**TRY IT**
The whole listing is to be repeated exactly. Add nothing.

**RECORDS PROVIDED**
┌──

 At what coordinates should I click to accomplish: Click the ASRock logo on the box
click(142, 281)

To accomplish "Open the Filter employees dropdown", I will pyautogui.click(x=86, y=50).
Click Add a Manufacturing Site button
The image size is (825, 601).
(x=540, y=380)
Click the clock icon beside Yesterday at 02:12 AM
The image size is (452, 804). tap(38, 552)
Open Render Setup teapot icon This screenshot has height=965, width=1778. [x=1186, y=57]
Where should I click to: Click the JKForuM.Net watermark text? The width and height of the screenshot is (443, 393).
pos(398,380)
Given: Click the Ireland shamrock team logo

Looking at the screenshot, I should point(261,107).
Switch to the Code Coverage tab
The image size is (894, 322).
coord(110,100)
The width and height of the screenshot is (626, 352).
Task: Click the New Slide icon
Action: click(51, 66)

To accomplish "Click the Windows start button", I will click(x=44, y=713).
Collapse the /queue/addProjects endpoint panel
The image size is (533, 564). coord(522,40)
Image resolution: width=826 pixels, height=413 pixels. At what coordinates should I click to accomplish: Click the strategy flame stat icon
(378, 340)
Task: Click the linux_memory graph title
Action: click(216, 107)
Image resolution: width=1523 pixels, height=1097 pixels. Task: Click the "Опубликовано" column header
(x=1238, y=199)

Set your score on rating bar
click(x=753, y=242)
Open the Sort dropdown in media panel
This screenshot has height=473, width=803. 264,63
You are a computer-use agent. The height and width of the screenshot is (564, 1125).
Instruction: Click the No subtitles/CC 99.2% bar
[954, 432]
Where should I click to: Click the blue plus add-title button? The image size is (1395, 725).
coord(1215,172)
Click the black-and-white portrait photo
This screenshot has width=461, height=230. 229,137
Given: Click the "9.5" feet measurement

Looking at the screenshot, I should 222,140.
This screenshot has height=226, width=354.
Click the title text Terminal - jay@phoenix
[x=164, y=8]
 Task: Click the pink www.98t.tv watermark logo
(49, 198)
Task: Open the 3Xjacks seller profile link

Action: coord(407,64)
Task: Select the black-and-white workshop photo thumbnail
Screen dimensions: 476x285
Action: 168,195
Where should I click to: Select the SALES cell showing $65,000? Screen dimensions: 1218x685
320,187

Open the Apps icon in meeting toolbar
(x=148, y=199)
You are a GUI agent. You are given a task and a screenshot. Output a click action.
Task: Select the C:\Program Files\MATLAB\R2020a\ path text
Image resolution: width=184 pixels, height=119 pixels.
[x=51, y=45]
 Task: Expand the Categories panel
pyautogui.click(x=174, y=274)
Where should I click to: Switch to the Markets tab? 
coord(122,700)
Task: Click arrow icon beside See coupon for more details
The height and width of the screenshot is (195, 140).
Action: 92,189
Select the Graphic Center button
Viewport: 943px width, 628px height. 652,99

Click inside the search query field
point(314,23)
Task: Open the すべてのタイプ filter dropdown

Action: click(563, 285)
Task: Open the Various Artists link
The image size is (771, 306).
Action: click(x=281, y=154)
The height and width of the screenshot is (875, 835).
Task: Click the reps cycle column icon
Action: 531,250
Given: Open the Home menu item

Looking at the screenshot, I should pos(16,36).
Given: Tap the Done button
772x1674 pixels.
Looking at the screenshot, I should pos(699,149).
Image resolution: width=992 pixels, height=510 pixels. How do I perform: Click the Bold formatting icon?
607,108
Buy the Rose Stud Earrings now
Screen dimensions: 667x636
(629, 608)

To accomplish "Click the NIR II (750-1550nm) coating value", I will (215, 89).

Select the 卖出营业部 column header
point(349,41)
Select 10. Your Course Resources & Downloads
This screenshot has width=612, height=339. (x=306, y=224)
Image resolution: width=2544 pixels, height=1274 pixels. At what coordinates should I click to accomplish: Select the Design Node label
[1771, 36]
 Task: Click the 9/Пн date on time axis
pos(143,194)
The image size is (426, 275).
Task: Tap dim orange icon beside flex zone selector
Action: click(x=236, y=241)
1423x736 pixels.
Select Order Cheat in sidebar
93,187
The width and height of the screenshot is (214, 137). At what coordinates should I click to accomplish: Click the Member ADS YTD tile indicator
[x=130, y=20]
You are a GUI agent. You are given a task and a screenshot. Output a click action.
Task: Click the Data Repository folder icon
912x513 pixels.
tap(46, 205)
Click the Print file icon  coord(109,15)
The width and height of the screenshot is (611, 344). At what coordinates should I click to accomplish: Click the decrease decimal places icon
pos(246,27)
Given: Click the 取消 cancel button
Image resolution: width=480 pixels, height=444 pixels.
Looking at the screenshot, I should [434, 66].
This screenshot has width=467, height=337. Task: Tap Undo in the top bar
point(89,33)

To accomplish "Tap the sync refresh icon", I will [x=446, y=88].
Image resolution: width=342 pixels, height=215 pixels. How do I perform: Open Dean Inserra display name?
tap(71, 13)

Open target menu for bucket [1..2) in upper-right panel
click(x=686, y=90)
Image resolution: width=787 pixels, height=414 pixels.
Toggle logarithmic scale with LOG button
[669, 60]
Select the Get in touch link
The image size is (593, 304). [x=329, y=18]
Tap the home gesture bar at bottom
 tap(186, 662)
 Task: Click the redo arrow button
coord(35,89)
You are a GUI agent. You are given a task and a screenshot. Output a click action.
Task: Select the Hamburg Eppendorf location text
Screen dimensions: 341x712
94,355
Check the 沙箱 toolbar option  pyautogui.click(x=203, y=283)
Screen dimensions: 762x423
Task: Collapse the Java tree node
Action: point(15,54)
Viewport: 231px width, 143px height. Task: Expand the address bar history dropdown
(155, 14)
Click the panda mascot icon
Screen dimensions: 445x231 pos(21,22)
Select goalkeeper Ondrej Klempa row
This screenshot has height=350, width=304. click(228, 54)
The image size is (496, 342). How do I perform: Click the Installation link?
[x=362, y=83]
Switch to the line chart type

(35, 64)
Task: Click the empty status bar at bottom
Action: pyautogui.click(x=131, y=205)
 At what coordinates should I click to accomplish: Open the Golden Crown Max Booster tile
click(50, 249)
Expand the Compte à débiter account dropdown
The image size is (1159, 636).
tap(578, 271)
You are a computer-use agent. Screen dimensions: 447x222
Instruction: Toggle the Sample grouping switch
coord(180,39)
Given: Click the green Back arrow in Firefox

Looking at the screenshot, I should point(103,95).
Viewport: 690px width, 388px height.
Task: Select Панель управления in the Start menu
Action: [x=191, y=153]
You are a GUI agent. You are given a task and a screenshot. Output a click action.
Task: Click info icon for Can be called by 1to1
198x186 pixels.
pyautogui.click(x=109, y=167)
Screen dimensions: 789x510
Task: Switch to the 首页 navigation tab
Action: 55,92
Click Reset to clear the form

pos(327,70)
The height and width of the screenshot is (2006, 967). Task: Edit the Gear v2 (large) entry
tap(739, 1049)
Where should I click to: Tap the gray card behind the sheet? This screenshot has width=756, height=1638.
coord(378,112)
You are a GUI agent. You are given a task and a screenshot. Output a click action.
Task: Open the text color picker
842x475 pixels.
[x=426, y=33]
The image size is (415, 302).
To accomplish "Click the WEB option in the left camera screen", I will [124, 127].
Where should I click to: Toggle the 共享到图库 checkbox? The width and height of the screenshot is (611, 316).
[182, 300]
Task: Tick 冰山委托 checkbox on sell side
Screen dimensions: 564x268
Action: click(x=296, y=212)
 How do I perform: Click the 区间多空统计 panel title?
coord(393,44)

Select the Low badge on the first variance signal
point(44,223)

└──

**OUTPUT OF THE TASK**
 At what coordinates should I click to accomplish: Click the ASRock logo on the box
click(142, 281)

To accomplish "Open the Filter employees dropdown", I will pyautogui.click(x=86, y=50).
Click Add a Manufacturing Site button
The image size is (825, 601).
(x=540, y=380)
Click the clock icon beside Yesterday at 02:12 AM
The image size is (452, 804). tap(38, 552)
Open Render Setup teapot icon This screenshot has height=965, width=1778. [x=1186, y=57]
Where should I click to: Click the JKForuM.Net watermark text? The width and height of the screenshot is (443, 393).
pos(398,380)
Given: Click the Ireland shamrock team logo

Looking at the screenshot, I should point(261,107).
Switch to the Code Coverage tab
The image size is (894, 322).
coord(110,100)
The width and height of the screenshot is (626, 352).
Task: Click the New Slide icon
Action: click(51, 66)

To accomplish "Click the Windows start button", I will click(x=44, y=713).
Collapse the /queue/addProjects endpoint panel
The image size is (533, 564). coord(522,40)
Image resolution: width=826 pixels, height=413 pixels. At what coordinates should I click to accomplish: Click the strategy flame stat icon
(378, 340)
Task: Click the linux_memory graph title
Action: click(216, 107)
Image resolution: width=1523 pixels, height=1097 pixels. Task: Click the "Опубликовано" column header
(x=1238, y=199)

Set your score on rating bar
click(x=753, y=242)
Open the Sort dropdown in media panel
This screenshot has height=473, width=803. 264,63
You are a computer-use agent. The height and width of the screenshot is (564, 1125).
Instruction: Click the No subtitles/CC 99.2% bar
[954, 432]
Where should I click to: Click the blue plus add-title button? The image size is (1395, 725).
coord(1215,172)
Click the black-and-white portrait photo
This screenshot has width=461, height=230. 229,137
Given: Click the "9.5" feet measurement

Looking at the screenshot, I should 222,140.
This screenshot has height=226, width=354.
Click the title text Terminal - jay@phoenix
[x=164, y=8]
 Task: Click the pink www.98t.tv watermark logo
(49, 198)
Task: Open the 3Xjacks seller profile link

Action: coord(407,64)
Task: Select the black-and-white workshop photo thumbnail
Screen dimensions: 476x285
Action: 168,195
Where should I click to: Select the SALES cell showing $65,000? Screen dimensions: 1218x685
320,187

Open the Apps icon in meeting toolbar
(x=148, y=199)
You are a GUI agent. You are given a task and a screenshot. Output a click action.
Task: Select the C:\Program Files\MATLAB\R2020a\ path text
Image resolution: width=184 pixels, height=119 pixels.
[x=51, y=45]
 Task: Expand the Categories panel
pyautogui.click(x=174, y=274)
Where should I click to: Switch to the Markets tab? 
coord(122,700)
Task: Click arrow icon beside See coupon for more details
The height and width of the screenshot is (195, 140).
Action: 92,189
Select the Graphic Center button
Viewport: 943px width, 628px height. 652,99

Click inside the search query field
point(314,23)
Task: Open the すべてのタイプ filter dropdown

Action: click(563, 285)
Task: Open the Various Artists link
The image size is (771, 306).
Action: click(x=281, y=154)
The height and width of the screenshot is (875, 835).
Task: Click the reps cycle column icon
Action: 531,250
Given: Open the Home menu item

Looking at the screenshot, I should pos(16,36).
Given: Tap the Done button
772x1674 pixels.
Looking at the screenshot, I should pos(699,149).
Image resolution: width=992 pixels, height=510 pixels. How do I perform: Click the Bold formatting icon?
607,108
Buy the Rose Stud Earrings now
Screen dimensions: 667x636
(629, 608)

To accomplish "Click the NIR II (750-1550nm) coating value", I will (215, 89).

Select the 卖出营业部 column header
point(349,41)
Select 10. Your Course Resources & Downloads
This screenshot has width=612, height=339. (x=306, y=224)
Image resolution: width=2544 pixels, height=1274 pixels. At what coordinates should I click to accomplish: Select the Design Node label
[1771, 36]
 Task: Click the 9/Пн date on time axis
pos(143,194)
The image size is (426, 275).
Task: Tap dim orange icon beside flex zone selector
Action: click(x=236, y=241)
1423x736 pixels.
Select Order Cheat in sidebar
93,187
The width and height of the screenshot is (214, 137). At what coordinates should I click to accomplish: Click the Member ADS YTD tile indicator
[x=130, y=20]
You are a GUI agent. You are given a task and a screenshot. Output a click action.
Task: Click the Data Repository folder icon
912x513 pixels.
tap(46, 205)
Click the Print file icon  coord(109,15)
The width and height of the screenshot is (611, 344). At what coordinates should I click to accomplish: Click the decrease decimal places icon
pos(246,27)
Given: Click the 取消 cancel button
Image resolution: width=480 pixels, height=444 pixels.
Looking at the screenshot, I should [434, 66].
This screenshot has width=467, height=337. Task: Tap Undo in the top bar
point(89,33)

To accomplish "Tap the sync refresh icon", I will [x=446, y=88].
Image resolution: width=342 pixels, height=215 pixels. How do I perform: Open Dean Inserra display name?
tap(71, 13)

Open target menu for bucket [1..2) in upper-right panel
click(x=686, y=90)
Image resolution: width=787 pixels, height=414 pixels.
Toggle logarithmic scale with LOG button
[669, 60]
Select the Get in touch link
The image size is (593, 304). [x=329, y=18]
Tap the home gesture bar at bottom
 tap(186, 662)
 Task: Click the redo arrow button
coord(35,89)
You are a GUI agent. You are given a task and a screenshot. Output a click action.
Task: Select the Hamburg Eppendorf location text
Screen dimensions: 341x712
94,355
Check the 沙箱 toolbar option  pyautogui.click(x=203, y=283)
Screen dimensions: 762x423
Task: Collapse the Java tree node
Action: point(15,54)
Viewport: 231px width, 143px height. Task: Expand the address bar history dropdown
(155, 14)
Click the panda mascot icon
Screen dimensions: 445x231 pos(21,22)
Select goalkeeper Ondrej Klempa row
This screenshot has height=350, width=304. click(228, 54)
The image size is (496, 342). How do I perform: Click the Installation link?
[x=362, y=83]
Switch to the line chart type

(35, 64)
Task: Click the empty status bar at bottom
Action: pyautogui.click(x=131, y=205)
 At what coordinates should I click to accomplish: Open the Golden Crown Max Booster tile
click(50, 249)
Expand the Compte à débiter account dropdown
The image size is (1159, 636).
tap(578, 271)
You are a computer-use agent. Screen dimensions: 447x222
Instruction: Toggle the Sample grouping switch
coord(180,39)
Given: Click the green Back arrow in Firefox

Looking at the screenshot, I should point(103,95).
Viewport: 690px width, 388px height.
Task: Select Панель управления in the Start menu
Action: [x=191, y=153]
You are a GUI agent. You are given a task and a screenshot. Output a click action.
Task: Click info icon for Can be called by 1to1
198x186 pixels.
pyautogui.click(x=109, y=167)
Screen dimensions: 789x510
Task: Switch to the 首页 navigation tab
Action: 55,92
Click Reset to clear the form

pos(327,70)
The height and width of the screenshot is (2006, 967). Task: Edit the Gear v2 (large) entry
tap(739, 1049)
Where should I click to: Tap the gray card behind the sheet? This screenshot has width=756, height=1638.
coord(378,112)
You are a GUI agent. You are given a task and a screenshot. Output a click action.
Task: Open the text color picker
842x475 pixels.
[x=426, y=33]
The image size is (415, 302).
To accomplish "Click the WEB option in the left camera screen", I will [124, 127].
Where should I click to: Toggle the 共享到图库 checkbox? The width and height of the screenshot is (611, 316).
[182, 300]
Task: Tick 冰山委托 checkbox on sell side
Screen dimensions: 564x268
Action: click(x=296, y=212)
 How do I perform: Click the 区间多空统计 panel title?
coord(393,44)

Select the Low badge on the first variance signal
point(44,223)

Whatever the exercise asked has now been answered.